◆ **Data extract**:

>>

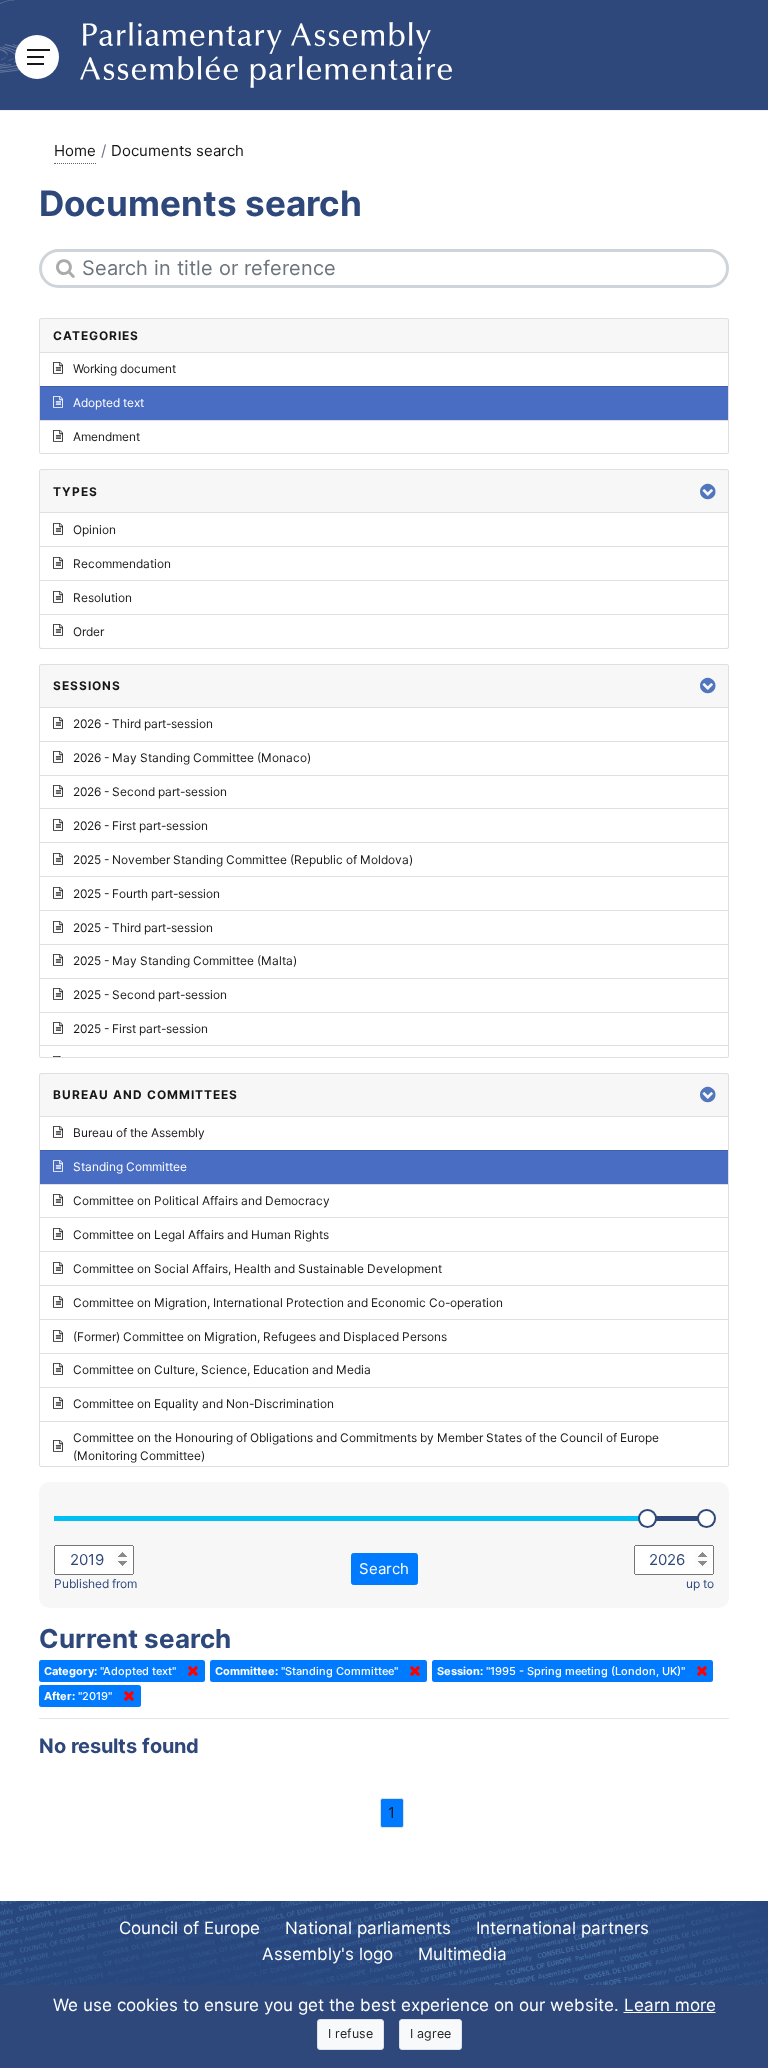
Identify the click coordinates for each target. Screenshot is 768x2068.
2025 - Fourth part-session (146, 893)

<<
>>

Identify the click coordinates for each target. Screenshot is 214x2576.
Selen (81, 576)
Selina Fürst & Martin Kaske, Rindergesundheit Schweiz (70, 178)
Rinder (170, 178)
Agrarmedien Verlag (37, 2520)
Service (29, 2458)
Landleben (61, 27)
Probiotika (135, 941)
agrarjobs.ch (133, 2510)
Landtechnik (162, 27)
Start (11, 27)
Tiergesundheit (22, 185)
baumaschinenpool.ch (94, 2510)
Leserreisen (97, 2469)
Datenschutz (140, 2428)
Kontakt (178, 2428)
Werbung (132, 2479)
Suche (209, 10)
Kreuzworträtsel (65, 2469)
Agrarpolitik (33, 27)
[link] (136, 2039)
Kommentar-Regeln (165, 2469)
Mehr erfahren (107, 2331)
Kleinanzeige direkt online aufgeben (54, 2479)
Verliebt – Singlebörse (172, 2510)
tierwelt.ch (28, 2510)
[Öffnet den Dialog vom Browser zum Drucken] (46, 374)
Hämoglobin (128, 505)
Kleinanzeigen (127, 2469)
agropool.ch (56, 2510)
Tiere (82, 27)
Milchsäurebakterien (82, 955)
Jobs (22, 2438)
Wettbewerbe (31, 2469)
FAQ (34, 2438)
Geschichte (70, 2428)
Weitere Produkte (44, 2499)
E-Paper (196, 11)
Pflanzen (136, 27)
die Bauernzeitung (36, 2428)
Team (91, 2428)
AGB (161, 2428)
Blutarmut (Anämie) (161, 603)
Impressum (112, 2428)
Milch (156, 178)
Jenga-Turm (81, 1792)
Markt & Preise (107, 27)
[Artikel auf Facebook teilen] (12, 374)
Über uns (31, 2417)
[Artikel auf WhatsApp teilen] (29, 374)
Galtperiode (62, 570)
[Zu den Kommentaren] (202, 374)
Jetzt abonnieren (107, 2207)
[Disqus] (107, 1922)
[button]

<<

◆ **What is required**: Using only the entries above, output the line with "Kommentar-Regeln (165, 2469)", the line with "die Bauernzeitung (36, 2428)", and all lines between them, exactly as they stand.

◆ **Result below**:
Kommentar-Regeln (165, 2469)
Mehr erfahren (107, 2331)
Kleinanzeige direkt online aufgeben (54, 2479)
Verliebt – Singlebörse (172, 2510)
tierwelt.ch (28, 2510)
[Öffnet den Dialog vom Browser zum Drucken] (46, 374)
Hämoglobin (128, 505)
Kleinanzeigen (127, 2469)
agropool.ch (56, 2510)
Tiere (82, 27)
Milchsäurebakterien (82, 955)
Jobs (22, 2438)
Wettbewerbe (31, 2469)
FAQ (34, 2438)
Geschichte (70, 2428)
Weitere Produkte (44, 2499)
E-Paper (196, 11)
Pflanzen (136, 27)
die Bauernzeitung (36, 2428)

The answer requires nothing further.